İYİ Parti İzmir Milletvekili ve Genel Başkan Başdanışmanı Çıray, eski Ankara Büyükşehir Belediye Başkanı Melih Gökçek’in 16 Şubat 2022 tarihinde yaptığı söz konusu paylaşımla ilgili olarak İzmir Cumhuriyet Başsavcılığı'na suç duyurusunda bulundu.
“ŞU KRİTİK DÖNEMDE NE OLDU DA GAYET DÜŞÜK BİR PROFİL ÇİZMEYE ÖZEN GÖSTEREN GÖKÇEK BİRDENBİRE COŞTU”
Gökçek’in görev süresini tamamlamasına daha bir buçuk yıl varken istifa etmek zorunda bırakıldığına dikkat çeken Çıray, "29 Ekim 2017’de kendi arzusuyla makamını terk etmeseydi Cumhurbaşkanı Recep Tayyip Erdoğan tarafından görevden azledilecekti" dedi. Çıray, “Lozan ve Montrö Antlaşmalarının Türkiye Cumhuriyeti ve Türk Milleti için paha biçilmez değerinin herkes tarafından nihayet anlaşılmaya başladığı şu kritik dönemde ne oldu da gayet düşük bir profil çizmeye özen gösteren Gökçek birdenbire coştu” diye sordu.

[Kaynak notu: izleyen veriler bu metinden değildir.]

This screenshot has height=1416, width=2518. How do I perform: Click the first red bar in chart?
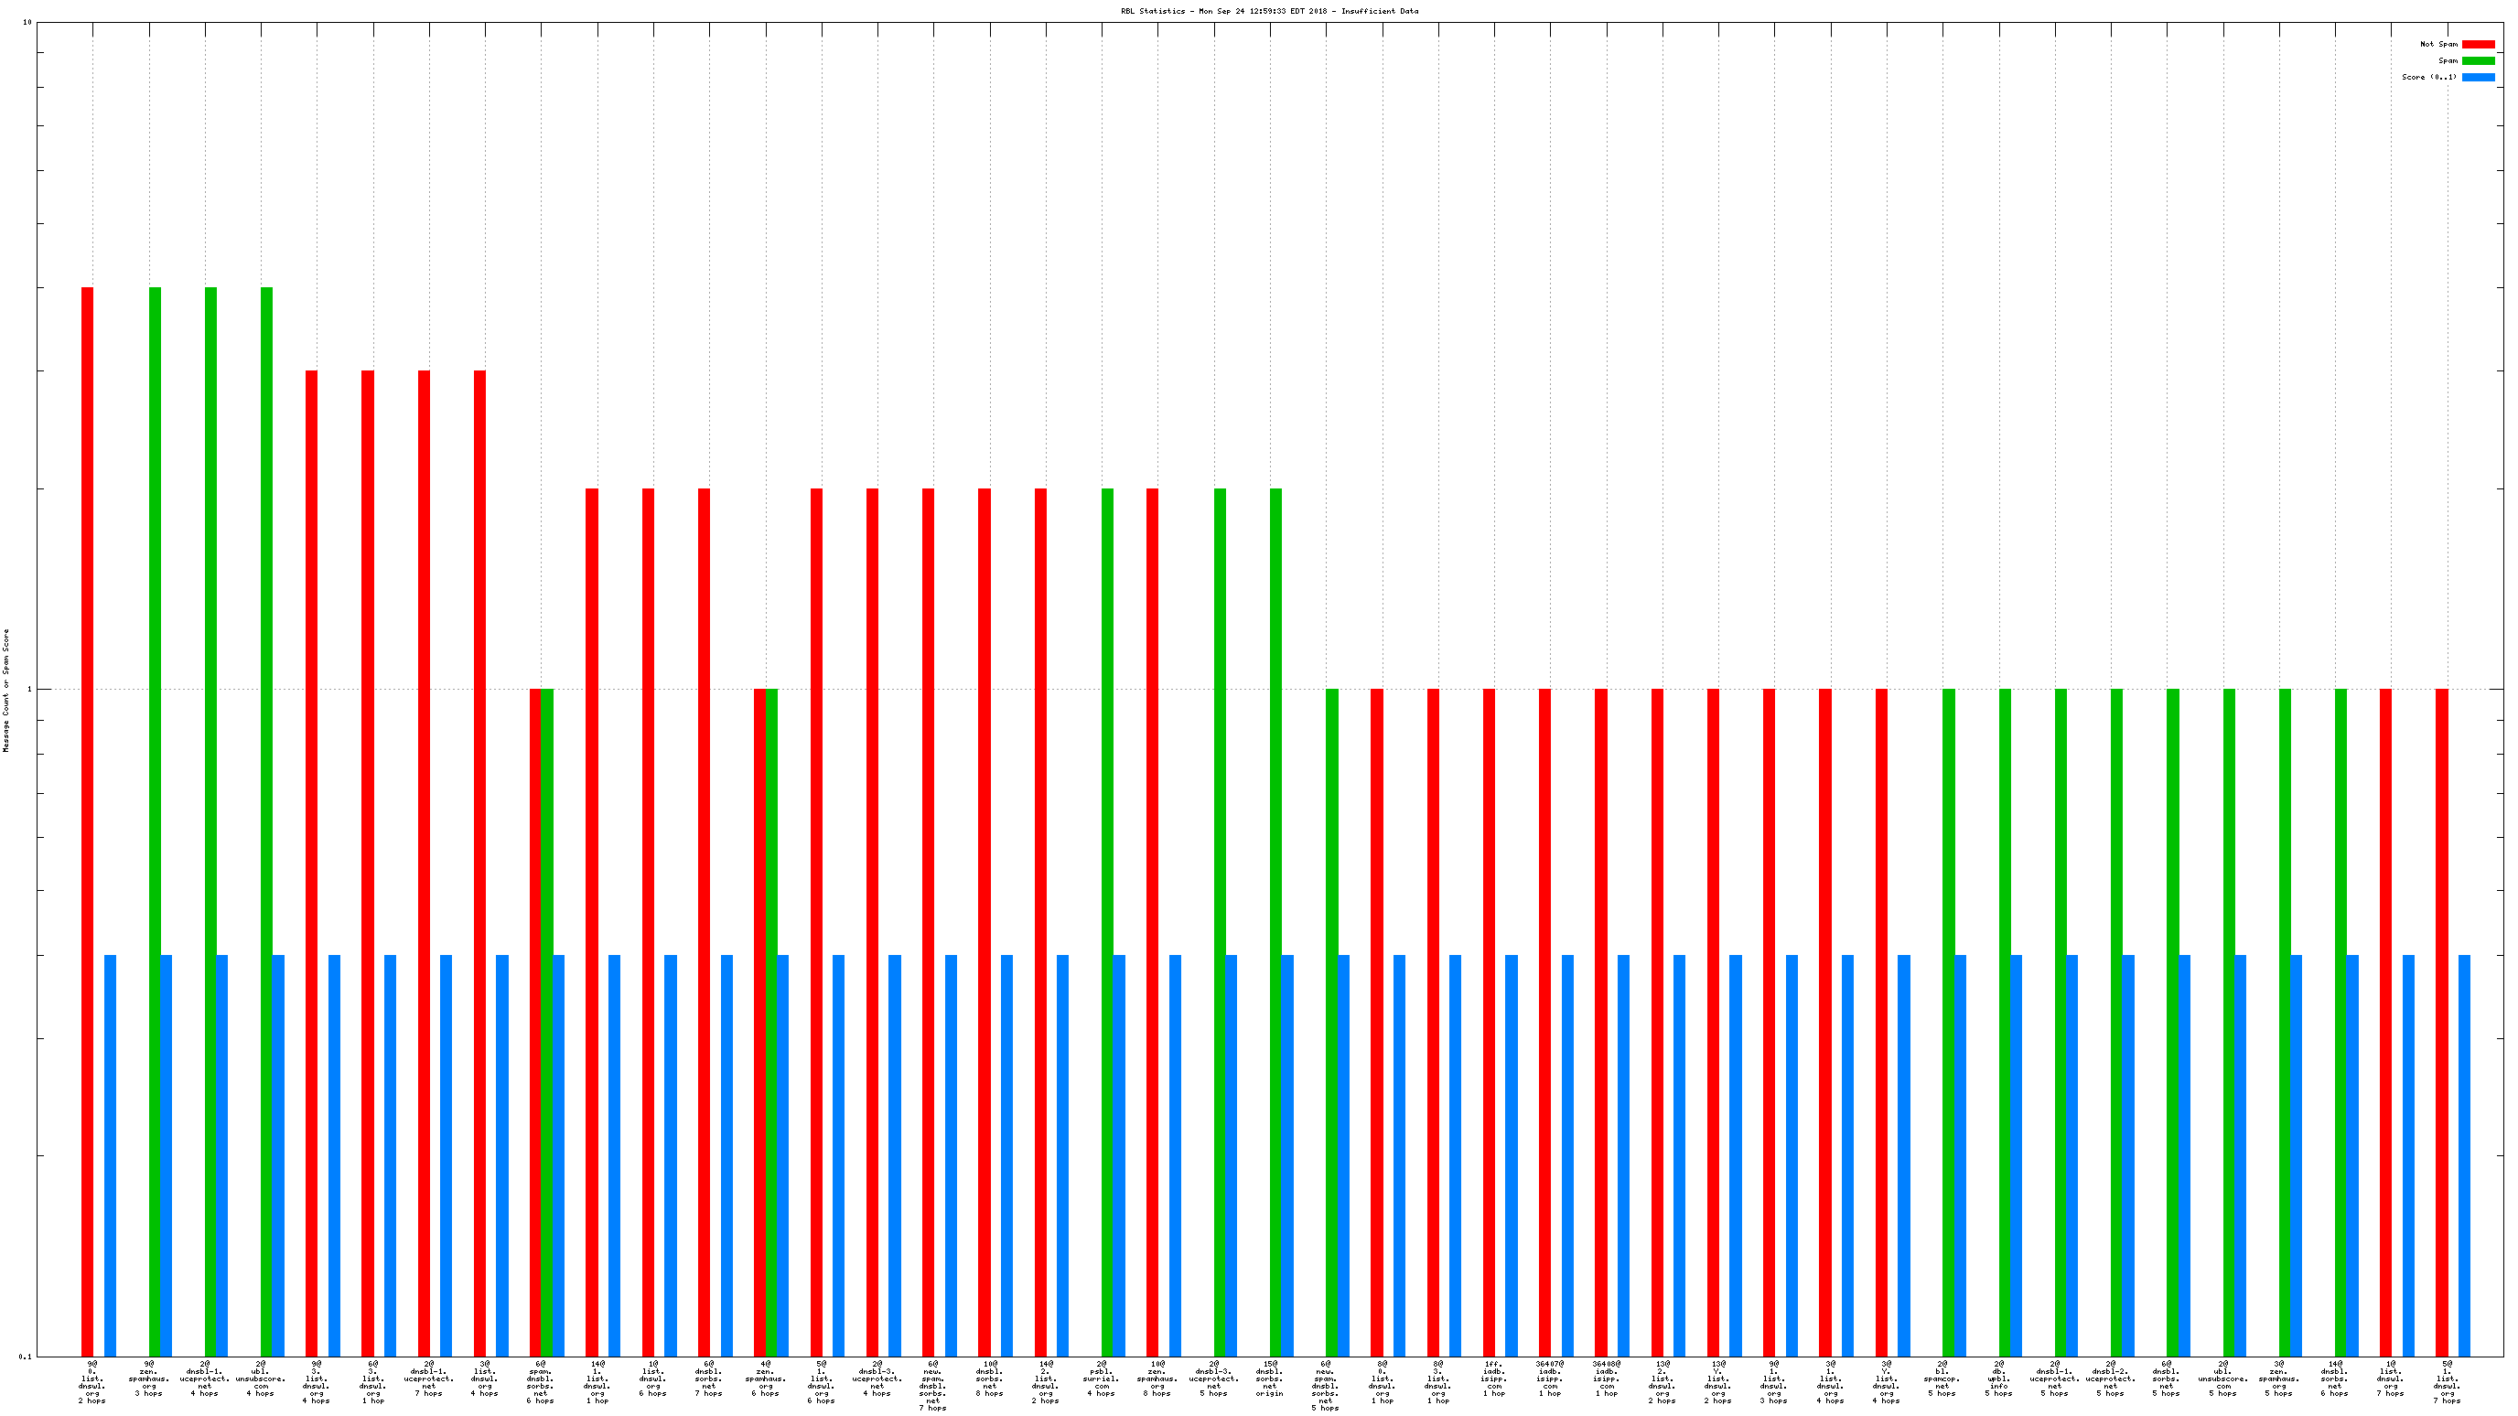87,821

“SOMUTLUK KAZANAN FETÖ ŞAİBESİNİ UNUTTURMAYI AMAÇLIYOR”
Çıray’ın konuyla ilgili yaptığı yazılı açıklama şöyle:
“Gökçek böyle davranarak, Bülent Arınç’ın ‘Bu yapıya Ankara’yı parsel parsel sattı’ ibaresiyle adeta somutluk kazanan FETÖ şaibesini unutturmayı amaçlıyor. FETÖ’yle gerçek anlamda siyasi bir hesaplaşmanın olmayacağının ortaya çıkması ve özellikle Biden’ın seçilmesinden sonra yaşanan gelişmeler Gökçek’i Sarayın gözüne yeniden girme konusunda cesaretlendirdi galiba. Siyasi İslâmcı zihniyetin alamet-i farikası olan Cumhuriyetin kurucu lideri ve değerlerine düşmanlıktan bir manivela olarak yararlanmak istemiş olmalı. Bunun için de ebedi kurucu liderimize ve cumhuriyetin tapusu olan kurucu anlaşmalara nefretini twitter üzerinden bir zehir gibi boşalttı.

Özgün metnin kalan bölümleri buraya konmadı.